Aim of the task
Beginning at the line that holds "Given: Tick the x-Achse spiegeln checkbox" and continuing to the last line of the data below, transcribe every line word for word, without pictures.

(Collection entries)
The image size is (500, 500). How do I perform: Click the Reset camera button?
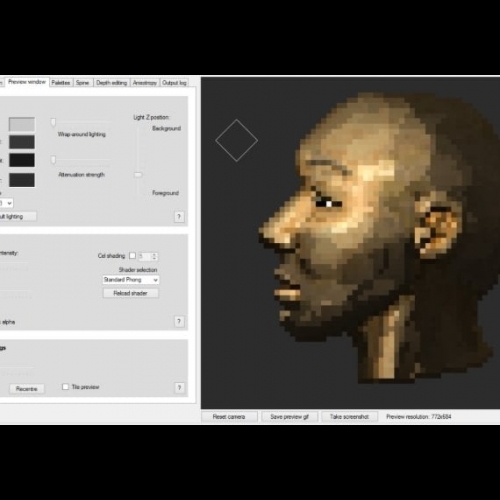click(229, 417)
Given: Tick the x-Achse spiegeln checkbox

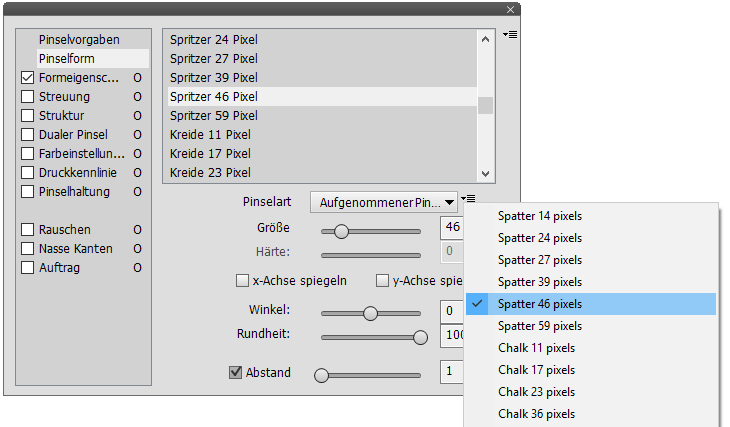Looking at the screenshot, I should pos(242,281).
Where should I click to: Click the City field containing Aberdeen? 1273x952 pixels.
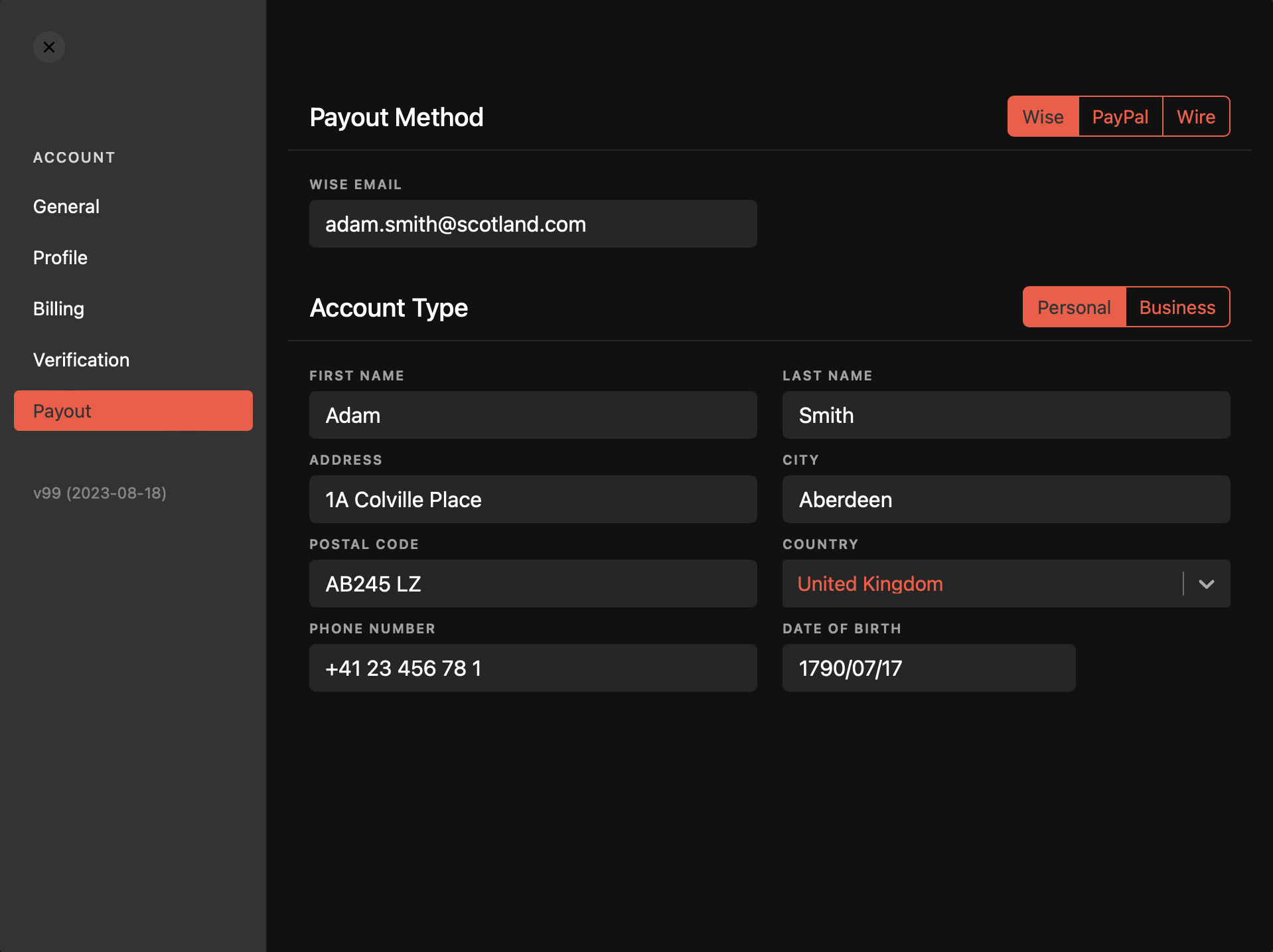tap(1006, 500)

Reply to the exercise
Given: Tick the x-Achse spiegeln checkbox

Looking at the screenshot, I should pos(242,281).
Where should I click to: Click the City field containing Aberdeen? 1273x952 pixels.
tap(1006, 500)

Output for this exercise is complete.